You can tune this parameter. In our example, we can fix it to be 3. For the tuning precess, please refer to SBFA_EM_AUTOT function. For the specific meaning of a_omega, please refer to our SBFA paper "Variational EM algorithm" section.

  • b_omega: A sccalar, set as 1.

Typically, you don't need to tune this parameter (but you can tune this parameter in our SBFA_EM_AUTOT function). For the specific meaning of b_omega, please refer to our SBFA paper "Variational EM algorithm" section.

  • m.init: A sccalar or a vector of length equal to number of features. It is the straitforward estimation of the location parameter m used as initialization. If it is a scalar, it can be 0 (all features have initialization location parameter 0), 1 (the location parameters for all features are estimated using trimed mean across all subjects), 2 (the location parameters for all features are estimated using median across all subjects), or 3 (the location parameters for all features are estimated using mean across all subjects). If it is a vector of length equal to number of features, each element corresponds to the initialization of location parameter for the corresponding feature. Default is 1.

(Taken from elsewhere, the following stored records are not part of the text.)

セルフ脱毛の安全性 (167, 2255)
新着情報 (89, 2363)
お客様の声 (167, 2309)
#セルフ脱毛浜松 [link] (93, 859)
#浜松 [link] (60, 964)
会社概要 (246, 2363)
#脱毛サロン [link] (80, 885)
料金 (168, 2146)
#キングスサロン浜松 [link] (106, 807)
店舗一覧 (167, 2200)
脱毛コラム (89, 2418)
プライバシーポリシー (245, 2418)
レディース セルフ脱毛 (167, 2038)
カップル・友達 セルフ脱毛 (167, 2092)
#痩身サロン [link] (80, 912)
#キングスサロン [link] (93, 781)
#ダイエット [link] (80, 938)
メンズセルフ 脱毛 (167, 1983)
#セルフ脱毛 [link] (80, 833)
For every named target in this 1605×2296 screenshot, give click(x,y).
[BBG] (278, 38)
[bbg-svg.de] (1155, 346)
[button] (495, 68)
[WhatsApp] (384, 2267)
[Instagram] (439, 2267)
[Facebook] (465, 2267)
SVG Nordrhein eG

  • scale: A boolean variable indicating whether you want to scale the data or not. Default is True.

When reading data, different variables may in different scale. We may want to put all the variables in the same scale. For example, when we want to add penalty term to our model, the smaller scale variable tends to have larger penalty. So, it is often the case that we want to scale the variable. For the continuous variable like Gaussian distribution, it is easy to change the scale by just standardizing alll the variable. But for the discrete variable, it is no longer trivial to normalize, because when you multiple something, it won't be discrete any more. So, in our case, when we scale the variables, we didn't scale the matrix X. Instead, we scale the matrix mu. Our approach is to calculate the standard deviation of transformed data of X.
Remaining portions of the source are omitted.